Distributed Clocks and Ordering, Part 2: Logical Clocks

Part 2 of a three-part series. Part 1 established that wall clocks cannot order events and defined happened-before, the causal order that doesn’t need them. This part makes that order computable: Lamport clocks, vector clocks, the version vectors everyone confuses with them, and the dotted version vectors that keep Riak’s siblings from exploding. Part 3 covers hybrid clocks in production databases.

Part 1 ended with a definition and a challenge. The definition: a → b iff a chain of local steps and messages connects a to b. The challenge: how does a node, holding only local state, compute that relation? Every device in this part answers it; they differ only in how much causal past each timestamp remembers.

Lamport clocks: a total order, but the wrong one

Lamport’s own answer is the logical clock: each process keeps a counter C, incremented on every local event and send, and stamped onto outgoing messages. On receiving a message carrying timestamp t, the process sets C := max(C, t) + 1. Two integers’ worth of arithmetic, and it guarantees the clock condition:

if a → b, then C(a) < C(b).

Causality never violates the numbers. And by breaking ties with process IDs, you get a total order over all events that every node computes identically; which is genuinely useful.
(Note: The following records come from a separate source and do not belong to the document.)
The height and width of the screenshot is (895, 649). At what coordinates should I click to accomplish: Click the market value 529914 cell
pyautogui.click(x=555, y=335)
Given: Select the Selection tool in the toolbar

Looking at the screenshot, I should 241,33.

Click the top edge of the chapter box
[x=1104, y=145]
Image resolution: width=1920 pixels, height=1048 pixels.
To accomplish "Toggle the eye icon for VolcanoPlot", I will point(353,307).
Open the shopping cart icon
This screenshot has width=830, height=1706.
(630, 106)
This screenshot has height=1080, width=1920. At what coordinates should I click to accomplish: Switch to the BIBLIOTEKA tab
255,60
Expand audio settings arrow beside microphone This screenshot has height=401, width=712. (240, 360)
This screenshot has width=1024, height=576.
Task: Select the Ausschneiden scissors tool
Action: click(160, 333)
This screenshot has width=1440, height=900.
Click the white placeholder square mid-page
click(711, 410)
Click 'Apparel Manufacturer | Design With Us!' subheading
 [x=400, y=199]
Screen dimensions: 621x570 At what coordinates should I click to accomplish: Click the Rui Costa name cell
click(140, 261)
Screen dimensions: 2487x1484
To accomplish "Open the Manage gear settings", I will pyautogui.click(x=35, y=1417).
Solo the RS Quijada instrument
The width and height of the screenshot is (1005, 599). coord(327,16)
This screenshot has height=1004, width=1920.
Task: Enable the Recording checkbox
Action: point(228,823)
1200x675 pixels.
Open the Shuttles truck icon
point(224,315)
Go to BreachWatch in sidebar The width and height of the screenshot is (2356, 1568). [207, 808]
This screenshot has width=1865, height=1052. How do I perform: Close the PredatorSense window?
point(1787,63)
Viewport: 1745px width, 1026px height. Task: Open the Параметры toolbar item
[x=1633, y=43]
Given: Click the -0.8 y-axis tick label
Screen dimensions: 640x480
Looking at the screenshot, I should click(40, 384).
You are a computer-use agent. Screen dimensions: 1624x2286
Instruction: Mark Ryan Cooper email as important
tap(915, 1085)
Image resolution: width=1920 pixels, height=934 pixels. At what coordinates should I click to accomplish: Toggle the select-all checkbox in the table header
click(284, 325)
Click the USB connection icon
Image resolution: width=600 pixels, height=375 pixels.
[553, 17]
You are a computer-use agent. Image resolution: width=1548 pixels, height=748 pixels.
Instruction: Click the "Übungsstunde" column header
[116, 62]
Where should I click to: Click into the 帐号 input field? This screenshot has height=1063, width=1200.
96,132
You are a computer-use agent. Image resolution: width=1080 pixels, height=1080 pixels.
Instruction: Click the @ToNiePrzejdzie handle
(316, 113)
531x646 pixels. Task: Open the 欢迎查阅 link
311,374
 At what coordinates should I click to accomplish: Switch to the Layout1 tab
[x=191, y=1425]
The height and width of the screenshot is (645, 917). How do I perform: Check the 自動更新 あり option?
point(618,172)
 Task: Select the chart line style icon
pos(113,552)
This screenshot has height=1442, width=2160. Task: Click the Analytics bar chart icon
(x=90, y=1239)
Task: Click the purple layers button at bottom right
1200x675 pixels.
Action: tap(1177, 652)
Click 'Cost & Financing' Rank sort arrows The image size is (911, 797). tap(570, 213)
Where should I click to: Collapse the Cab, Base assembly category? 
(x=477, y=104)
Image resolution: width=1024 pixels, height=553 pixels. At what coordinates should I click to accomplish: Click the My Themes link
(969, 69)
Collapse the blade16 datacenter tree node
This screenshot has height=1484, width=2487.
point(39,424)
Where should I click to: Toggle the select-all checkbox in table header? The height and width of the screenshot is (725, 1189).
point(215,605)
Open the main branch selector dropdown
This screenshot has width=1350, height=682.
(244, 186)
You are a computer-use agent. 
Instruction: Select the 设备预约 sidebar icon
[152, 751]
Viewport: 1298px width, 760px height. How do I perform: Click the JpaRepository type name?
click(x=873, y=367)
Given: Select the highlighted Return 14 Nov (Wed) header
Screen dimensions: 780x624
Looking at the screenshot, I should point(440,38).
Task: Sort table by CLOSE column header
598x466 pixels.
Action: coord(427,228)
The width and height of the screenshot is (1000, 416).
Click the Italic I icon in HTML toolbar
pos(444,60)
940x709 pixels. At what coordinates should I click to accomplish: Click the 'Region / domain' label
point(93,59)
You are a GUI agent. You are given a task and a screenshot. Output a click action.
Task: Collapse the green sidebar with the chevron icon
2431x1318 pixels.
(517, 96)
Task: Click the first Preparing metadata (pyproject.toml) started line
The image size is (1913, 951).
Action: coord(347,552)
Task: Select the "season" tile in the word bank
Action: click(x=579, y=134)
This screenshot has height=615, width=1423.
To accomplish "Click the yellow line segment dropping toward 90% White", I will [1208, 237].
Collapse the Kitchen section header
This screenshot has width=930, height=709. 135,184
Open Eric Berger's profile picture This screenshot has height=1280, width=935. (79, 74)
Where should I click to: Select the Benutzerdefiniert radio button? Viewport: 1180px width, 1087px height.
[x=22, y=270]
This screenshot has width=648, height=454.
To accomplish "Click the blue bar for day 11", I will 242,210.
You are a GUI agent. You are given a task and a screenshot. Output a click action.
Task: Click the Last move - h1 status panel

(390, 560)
Lamport’s paper uses it to run a distributed mutual-exclusion algorithm; modern systems use the same trick anywhere they need some deterministic, causality-respecting arbitration. An LWW-register is exactly this: stamp writes with (lamport, replicaID), highest wins, everyone agrees, no wall clock consulted. Leader-election tiebreaks are the same shape: “highest (counter, id) wins” is arbitrary, deterministic, and never contradicts causality; all a tiebreak needs to be.

The same execution stamped with Lamport clocks, showing concurrent events receiving ordered timestamps

The catch is the direction of the arrow. The clock condition is one-way: C(a) < C(b) does not imply a → b. Run the rules over the execution from Part 1 and g1 (C’s early, causally isolated event) gets timestamp 1, while A’s e3 gets timestamp 3. The numbers say g1 came first. The truth is g1 ∥ e3; the ordering is fabricated. Meanwhile e3 and f1 both get timestamp 3 and the process-ID tiebreak orders them too, equally arbitrarily.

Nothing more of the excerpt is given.